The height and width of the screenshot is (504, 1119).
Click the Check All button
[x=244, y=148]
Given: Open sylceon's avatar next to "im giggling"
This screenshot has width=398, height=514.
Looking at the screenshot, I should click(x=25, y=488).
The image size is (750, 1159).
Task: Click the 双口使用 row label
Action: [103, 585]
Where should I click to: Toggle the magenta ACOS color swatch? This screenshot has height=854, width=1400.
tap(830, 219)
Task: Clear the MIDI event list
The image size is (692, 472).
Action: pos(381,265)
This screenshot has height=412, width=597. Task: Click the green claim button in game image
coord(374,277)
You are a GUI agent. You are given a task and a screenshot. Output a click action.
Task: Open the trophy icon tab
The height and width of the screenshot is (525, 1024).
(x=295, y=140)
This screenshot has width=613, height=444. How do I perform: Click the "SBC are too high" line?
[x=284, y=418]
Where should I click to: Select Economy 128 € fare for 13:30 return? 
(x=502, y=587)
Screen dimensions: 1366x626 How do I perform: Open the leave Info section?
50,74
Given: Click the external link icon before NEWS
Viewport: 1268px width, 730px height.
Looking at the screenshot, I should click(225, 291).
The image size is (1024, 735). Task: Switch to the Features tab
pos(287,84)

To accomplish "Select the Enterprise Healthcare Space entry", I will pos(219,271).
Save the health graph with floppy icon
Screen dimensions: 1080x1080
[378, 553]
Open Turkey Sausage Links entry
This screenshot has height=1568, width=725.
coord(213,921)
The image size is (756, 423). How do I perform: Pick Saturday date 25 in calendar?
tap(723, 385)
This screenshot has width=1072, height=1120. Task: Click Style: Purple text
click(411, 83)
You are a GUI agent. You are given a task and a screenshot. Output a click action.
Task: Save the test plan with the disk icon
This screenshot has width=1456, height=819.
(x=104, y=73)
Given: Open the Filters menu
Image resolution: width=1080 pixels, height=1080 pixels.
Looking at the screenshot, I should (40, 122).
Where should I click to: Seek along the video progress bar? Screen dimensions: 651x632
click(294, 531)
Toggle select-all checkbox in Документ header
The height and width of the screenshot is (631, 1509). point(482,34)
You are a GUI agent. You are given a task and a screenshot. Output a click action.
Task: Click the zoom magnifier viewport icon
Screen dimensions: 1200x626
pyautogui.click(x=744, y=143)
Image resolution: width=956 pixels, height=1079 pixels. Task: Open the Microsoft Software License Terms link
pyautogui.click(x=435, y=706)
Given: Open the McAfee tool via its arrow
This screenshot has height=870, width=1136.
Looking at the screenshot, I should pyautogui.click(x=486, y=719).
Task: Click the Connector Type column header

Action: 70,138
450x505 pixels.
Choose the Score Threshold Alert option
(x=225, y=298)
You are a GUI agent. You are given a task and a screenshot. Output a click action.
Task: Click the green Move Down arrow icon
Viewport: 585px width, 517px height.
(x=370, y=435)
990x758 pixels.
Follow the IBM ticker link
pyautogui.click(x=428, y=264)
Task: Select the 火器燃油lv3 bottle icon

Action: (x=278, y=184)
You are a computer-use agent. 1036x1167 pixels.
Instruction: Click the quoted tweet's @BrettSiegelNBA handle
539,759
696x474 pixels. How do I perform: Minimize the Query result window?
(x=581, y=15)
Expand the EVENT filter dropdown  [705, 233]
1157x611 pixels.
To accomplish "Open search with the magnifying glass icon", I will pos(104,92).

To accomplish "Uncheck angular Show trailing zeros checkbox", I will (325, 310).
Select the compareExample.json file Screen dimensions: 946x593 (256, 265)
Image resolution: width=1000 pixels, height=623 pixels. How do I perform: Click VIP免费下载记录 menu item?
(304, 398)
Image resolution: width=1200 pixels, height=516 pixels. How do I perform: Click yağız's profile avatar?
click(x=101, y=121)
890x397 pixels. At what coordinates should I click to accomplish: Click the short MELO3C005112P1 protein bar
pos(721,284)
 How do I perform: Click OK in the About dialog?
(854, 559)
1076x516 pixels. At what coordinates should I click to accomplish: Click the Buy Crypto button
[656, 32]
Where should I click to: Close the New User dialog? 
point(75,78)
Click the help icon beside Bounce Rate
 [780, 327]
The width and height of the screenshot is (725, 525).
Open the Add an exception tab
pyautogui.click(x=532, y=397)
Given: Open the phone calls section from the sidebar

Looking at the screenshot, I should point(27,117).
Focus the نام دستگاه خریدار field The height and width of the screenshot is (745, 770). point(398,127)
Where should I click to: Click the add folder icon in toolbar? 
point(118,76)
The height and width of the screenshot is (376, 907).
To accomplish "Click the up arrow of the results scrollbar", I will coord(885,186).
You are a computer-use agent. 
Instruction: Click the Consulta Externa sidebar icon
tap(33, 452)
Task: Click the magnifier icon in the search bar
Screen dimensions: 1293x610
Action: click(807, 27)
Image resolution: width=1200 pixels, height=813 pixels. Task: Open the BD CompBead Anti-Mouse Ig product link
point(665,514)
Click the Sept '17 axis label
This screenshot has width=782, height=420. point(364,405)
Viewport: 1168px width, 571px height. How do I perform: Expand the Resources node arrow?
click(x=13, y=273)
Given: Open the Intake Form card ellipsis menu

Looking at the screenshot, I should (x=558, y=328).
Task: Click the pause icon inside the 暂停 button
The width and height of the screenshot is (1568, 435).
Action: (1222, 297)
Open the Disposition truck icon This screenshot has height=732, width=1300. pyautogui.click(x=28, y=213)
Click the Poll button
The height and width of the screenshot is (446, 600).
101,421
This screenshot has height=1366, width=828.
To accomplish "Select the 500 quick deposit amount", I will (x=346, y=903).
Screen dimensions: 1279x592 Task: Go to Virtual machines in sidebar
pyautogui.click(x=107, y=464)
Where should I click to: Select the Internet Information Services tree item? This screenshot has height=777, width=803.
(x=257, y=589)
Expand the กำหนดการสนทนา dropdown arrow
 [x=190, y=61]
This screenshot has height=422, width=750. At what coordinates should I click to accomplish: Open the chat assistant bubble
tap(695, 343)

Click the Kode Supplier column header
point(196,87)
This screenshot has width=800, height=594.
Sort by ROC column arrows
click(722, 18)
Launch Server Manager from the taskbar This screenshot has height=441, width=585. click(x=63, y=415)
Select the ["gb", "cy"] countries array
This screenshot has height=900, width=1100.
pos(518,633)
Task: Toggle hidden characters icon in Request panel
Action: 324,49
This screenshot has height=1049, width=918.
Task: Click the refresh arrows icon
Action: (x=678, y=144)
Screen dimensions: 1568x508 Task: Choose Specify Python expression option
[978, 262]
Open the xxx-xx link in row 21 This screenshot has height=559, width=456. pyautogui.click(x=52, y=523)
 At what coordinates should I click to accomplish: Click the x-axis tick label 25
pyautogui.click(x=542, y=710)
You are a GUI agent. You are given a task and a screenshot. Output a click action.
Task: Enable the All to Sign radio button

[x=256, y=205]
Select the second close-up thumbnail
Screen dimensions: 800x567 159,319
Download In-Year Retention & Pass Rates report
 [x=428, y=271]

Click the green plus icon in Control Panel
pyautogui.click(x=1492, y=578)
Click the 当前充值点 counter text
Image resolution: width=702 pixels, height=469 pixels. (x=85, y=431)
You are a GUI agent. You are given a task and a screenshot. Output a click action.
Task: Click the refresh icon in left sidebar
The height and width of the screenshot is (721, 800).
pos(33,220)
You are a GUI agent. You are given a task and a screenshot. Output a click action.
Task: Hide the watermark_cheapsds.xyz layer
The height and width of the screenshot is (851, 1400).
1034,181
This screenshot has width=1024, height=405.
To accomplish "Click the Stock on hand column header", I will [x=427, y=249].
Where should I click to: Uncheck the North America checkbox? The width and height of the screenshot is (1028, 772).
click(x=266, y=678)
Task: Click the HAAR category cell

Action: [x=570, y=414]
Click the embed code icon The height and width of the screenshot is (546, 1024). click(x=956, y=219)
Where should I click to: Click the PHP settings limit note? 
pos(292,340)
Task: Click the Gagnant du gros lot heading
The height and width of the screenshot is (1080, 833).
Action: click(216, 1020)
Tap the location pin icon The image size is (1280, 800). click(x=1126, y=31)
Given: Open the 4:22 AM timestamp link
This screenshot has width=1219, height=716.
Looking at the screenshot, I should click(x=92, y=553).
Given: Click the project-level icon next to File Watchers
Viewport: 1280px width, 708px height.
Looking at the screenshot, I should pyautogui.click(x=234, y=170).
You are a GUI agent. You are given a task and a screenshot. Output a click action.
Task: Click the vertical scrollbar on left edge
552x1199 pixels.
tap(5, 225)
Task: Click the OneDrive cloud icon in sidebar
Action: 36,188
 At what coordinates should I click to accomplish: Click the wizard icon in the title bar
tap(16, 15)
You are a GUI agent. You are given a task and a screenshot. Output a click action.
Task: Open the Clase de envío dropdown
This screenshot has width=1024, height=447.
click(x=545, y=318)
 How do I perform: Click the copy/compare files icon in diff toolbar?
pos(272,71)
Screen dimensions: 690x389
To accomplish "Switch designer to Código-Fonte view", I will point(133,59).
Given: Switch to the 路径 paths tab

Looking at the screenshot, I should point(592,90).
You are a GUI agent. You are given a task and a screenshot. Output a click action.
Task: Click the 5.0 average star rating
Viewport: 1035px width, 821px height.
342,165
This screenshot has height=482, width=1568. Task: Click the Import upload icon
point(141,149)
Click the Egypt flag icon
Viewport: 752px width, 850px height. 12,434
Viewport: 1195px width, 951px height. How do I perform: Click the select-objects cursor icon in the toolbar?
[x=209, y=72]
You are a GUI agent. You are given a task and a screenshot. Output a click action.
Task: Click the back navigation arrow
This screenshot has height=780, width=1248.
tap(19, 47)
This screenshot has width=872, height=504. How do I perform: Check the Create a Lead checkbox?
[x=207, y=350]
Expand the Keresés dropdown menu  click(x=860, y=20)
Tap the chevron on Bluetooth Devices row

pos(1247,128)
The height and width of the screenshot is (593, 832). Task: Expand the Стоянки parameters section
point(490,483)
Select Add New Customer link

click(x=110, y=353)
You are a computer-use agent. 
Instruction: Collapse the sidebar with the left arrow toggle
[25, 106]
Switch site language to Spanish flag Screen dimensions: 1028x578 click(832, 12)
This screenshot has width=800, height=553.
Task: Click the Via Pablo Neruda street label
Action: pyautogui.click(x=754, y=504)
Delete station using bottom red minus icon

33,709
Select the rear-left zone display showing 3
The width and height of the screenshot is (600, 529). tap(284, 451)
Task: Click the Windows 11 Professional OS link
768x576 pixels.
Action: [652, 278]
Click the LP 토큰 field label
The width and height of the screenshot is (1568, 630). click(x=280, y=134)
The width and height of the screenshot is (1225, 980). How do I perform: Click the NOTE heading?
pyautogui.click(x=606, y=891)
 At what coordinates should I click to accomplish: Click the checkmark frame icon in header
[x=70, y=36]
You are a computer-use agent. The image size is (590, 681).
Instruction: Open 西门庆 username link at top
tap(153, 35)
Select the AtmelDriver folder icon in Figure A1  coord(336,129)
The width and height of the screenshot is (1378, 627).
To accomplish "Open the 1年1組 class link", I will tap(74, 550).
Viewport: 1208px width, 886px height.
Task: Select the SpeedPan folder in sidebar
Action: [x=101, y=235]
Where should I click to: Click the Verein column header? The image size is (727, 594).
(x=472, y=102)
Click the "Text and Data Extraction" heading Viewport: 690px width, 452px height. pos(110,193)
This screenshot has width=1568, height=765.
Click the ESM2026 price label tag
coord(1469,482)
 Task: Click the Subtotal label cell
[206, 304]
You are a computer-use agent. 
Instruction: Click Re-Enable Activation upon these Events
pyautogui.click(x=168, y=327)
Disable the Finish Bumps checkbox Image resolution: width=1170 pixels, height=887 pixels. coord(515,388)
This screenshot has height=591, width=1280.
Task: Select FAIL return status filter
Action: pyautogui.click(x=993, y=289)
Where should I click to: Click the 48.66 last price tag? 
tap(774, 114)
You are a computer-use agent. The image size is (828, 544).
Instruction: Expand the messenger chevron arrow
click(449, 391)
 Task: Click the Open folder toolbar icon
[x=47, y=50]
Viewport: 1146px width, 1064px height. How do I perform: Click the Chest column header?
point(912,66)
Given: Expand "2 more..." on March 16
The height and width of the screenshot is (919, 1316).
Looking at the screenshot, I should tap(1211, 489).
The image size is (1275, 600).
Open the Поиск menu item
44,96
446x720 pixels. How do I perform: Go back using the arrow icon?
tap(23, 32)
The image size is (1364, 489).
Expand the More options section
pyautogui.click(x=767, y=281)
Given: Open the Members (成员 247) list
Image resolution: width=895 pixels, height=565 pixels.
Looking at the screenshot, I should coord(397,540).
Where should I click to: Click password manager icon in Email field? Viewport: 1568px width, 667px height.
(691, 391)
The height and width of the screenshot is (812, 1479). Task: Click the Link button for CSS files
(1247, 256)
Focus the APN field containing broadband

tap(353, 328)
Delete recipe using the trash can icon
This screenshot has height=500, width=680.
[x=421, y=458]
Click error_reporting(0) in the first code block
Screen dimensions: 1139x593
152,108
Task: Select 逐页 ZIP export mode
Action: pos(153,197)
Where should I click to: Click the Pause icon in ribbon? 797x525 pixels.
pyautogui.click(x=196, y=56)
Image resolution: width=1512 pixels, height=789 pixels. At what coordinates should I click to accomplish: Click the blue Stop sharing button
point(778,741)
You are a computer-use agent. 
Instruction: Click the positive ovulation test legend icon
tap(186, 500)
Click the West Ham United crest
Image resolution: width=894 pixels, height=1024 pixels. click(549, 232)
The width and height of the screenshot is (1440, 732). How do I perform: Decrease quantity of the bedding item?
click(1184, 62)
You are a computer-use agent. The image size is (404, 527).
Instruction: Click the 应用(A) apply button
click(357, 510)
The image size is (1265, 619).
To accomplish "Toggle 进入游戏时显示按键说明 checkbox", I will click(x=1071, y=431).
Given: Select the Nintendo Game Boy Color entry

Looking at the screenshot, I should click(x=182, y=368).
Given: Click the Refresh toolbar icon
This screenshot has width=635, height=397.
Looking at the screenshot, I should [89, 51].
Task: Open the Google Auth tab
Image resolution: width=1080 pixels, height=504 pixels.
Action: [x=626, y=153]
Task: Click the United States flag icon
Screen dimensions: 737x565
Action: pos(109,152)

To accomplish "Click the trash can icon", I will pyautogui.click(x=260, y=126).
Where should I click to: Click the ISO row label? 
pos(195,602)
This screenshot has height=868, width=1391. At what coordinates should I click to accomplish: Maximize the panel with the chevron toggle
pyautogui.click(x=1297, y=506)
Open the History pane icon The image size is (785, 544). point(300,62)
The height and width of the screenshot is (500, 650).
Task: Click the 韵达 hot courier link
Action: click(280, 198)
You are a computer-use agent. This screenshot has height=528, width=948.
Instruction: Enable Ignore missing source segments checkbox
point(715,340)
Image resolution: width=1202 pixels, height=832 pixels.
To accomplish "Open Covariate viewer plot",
□ □ □ □ □ □ □
:: Work order ::
With the line that has "Task: Click the zoom magnifier viewport icon" as the first and the line that has "Given: Open the McAfee tool via its arrow" as the last, repeat exactly that run of lines above and no more.

:: Output below ::
Task: Click the zoom magnifier viewport icon
Screen dimensions: 1200x626
pyautogui.click(x=744, y=143)
Image resolution: width=956 pixels, height=1079 pixels. Task: Open the Microsoft Software License Terms link
pyautogui.click(x=435, y=706)
Given: Open the McAfee tool via its arrow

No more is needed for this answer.